Like you said, its a no brainer to use both. Use it as a tool to expand, deepen, or teach. Same with doctors and AI. There may be a point where you build enough trust in the outputs and your understanding of them but until then its best to use it as a tool not put your whole outcome in it.

Claude for Legal: Your #1 AI Agent for getting fined and referred to the bar over filing non-existent citations.
Is the library responsible for some mistake you make based on the research you do from there?
The user should be, user gets info from an LLM, a machine or a web post, it doesn't change anything, the one submitting the documents is the one responsible imo and it should remain that way.
> The legal system will not look fondly upon this stuff

True, but the legal system didn't look fondly on outlawing jaywalking, until it did.
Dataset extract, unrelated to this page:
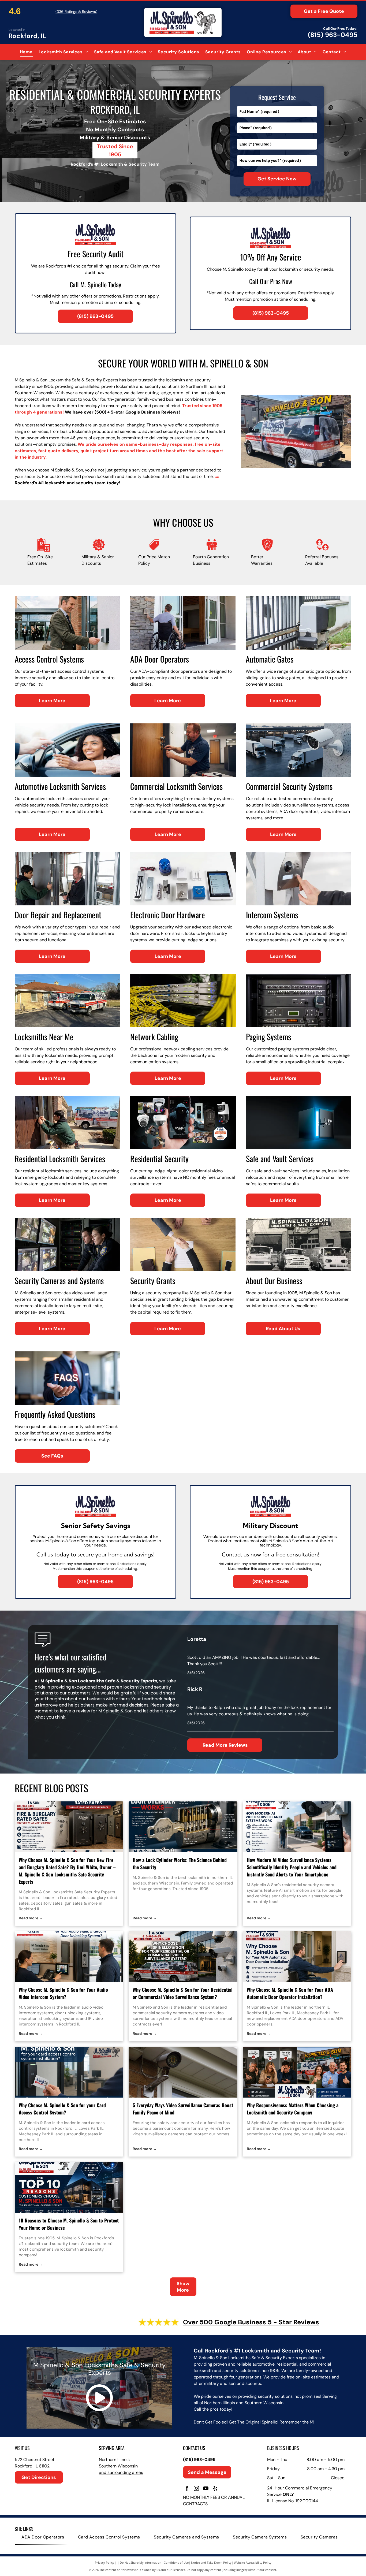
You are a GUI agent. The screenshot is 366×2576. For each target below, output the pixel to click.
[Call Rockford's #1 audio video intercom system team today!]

Took it about 20 years in the US.

Whenever you think AI snakeoil salesmen can't possibly make a more deranged argument, Hackernews delivers
A more charitable reading might be that the comment you're replying to was specifically referring to how jaywalking was a made-up offense that was specifically created and promoted to cynically protect the auto industry from liability. So there are parallels. [1]

1. https://www.bbc.com/news/magazine-26073797

That's is a deeply bizarre article. In a world where 90% of people would rather drive than walk, you'll obviously have laws that regulate when and where people can walk. You think that if the auto industry hadn't done that, we wouldn't have jaywalking laws today?
A 100 years ago that ratio was the other way around. There were powerful technological and financial insetives to change the public's attitude and the law.

They say that history rhimes.

The incentive was convenience. People have rushed to have cars as soon as they can afford it almost everywhere that there is enough space for cars.
They have a big disclaimer on the repo which says they're in no way liable. This looks more like a marketing use case category than anything useful.
FTA:

> The attorney using the plugin — not the plugin, and not Anthropic — is responsible for the legal positions taken in their work product.